═══ DATA ENTRIES

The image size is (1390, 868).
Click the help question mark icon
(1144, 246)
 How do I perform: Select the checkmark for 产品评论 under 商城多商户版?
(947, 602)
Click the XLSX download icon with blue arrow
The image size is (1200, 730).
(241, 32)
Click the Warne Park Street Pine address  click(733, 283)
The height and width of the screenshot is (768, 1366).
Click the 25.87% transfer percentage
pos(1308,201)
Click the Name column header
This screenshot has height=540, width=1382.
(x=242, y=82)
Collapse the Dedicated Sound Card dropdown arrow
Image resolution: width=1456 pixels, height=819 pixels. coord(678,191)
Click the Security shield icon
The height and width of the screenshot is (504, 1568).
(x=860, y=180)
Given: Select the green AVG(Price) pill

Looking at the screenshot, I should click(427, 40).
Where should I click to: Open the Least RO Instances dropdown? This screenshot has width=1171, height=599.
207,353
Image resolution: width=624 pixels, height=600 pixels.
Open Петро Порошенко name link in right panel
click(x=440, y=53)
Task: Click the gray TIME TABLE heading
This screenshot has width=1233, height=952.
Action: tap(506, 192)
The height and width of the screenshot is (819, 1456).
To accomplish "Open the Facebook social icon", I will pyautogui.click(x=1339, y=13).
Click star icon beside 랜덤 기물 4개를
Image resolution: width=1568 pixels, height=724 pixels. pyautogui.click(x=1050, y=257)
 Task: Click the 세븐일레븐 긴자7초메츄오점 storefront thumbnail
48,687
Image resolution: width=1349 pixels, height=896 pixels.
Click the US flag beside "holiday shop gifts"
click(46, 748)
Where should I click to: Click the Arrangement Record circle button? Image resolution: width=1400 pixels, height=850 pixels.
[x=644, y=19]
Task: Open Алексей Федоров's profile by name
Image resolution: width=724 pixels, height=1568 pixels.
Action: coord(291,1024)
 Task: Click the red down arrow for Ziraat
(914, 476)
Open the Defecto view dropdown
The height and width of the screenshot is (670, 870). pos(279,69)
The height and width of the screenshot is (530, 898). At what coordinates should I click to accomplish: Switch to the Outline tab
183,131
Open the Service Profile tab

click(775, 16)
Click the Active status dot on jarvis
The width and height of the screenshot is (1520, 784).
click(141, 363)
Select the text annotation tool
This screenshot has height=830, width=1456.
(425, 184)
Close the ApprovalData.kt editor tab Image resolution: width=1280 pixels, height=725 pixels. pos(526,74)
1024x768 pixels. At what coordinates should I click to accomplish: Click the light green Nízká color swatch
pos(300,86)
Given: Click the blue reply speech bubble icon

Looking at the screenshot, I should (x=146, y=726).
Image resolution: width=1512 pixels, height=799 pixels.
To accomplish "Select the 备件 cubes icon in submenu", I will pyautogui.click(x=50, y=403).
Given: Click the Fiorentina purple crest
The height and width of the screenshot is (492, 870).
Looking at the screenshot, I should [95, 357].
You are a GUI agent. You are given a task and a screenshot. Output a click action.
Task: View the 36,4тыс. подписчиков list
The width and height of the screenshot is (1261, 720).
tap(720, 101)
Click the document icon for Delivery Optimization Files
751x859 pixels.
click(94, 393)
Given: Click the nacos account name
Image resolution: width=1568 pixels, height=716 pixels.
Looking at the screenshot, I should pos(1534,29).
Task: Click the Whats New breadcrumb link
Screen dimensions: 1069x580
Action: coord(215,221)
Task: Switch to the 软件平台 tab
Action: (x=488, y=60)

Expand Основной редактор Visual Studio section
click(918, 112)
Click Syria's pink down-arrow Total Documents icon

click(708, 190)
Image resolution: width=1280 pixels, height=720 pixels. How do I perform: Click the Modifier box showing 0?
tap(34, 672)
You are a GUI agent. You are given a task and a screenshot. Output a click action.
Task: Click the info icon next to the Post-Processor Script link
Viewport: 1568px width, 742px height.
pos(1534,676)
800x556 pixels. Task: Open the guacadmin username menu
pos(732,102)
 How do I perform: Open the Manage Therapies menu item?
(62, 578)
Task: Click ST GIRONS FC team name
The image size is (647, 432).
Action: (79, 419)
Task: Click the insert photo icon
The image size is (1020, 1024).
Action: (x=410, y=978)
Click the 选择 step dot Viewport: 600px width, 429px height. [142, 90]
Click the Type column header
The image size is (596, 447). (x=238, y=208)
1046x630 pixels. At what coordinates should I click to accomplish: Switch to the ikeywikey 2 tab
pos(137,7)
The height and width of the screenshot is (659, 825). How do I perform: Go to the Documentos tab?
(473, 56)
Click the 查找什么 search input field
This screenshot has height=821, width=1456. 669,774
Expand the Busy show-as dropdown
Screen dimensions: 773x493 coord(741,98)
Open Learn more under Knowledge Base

══════

**GOAL**
Render the lines of the listing starting at the one containing "The height and width of the screenshot is (768, 1366)." and ending at the one containing "Image resolution: width=1568 pixels, height=724" as a JSON list of strings, one string per line and blank lines omitted.

**RESPONSE TO THE EXERCISE**
[
  "The height and width of the screenshot is (768, 1366).",
  "Click the 25.87% transfer percentage",
  "pos(1308,201)",
  "Click the Name column header",
  "This screenshot has height=540, width=1382.",
  "(x=242, y=82)",
  "Collapse the Dedicated Sound Card dropdown arrow",
  "Image resolution: width=1456 pixels, height=819 pixels. coord(678,191)",
  "Click the Security shield icon",
  "The height and width of the screenshot is (504, 1568).",
  "(x=860, y=180)",
  "Given: Select the green AVG(Price) pill",
  "Looking at the screenshot, I should click(427, 40).",
  "Where should I click to: Open the Least RO Instances dropdown? This screenshot has width=1171, height=599.",
  "207,353",
  "Image resolution: width=624 pixels, height=600 pixels.",
  "Open Петро Порошенко name link in right panel",
  "click(x=440, y=53)",
  "Task: Click the gray TIME TABLE heading",
  "This screenshot has width=1233, height=952.",
  "Action: tap(506, 192)",
  "The height and width of the screenshot is (819, 1456).",
  "To accomplish \"Open the Facebook social icon\", I will pyautogui.click(x=1339, y=13).",
  "Click star icon beside 랜덤 기물 4개를",
  "Image resolution: width=1568 pixels, height=724 pixels. pyautogui.click(x=1050, y=257)"
]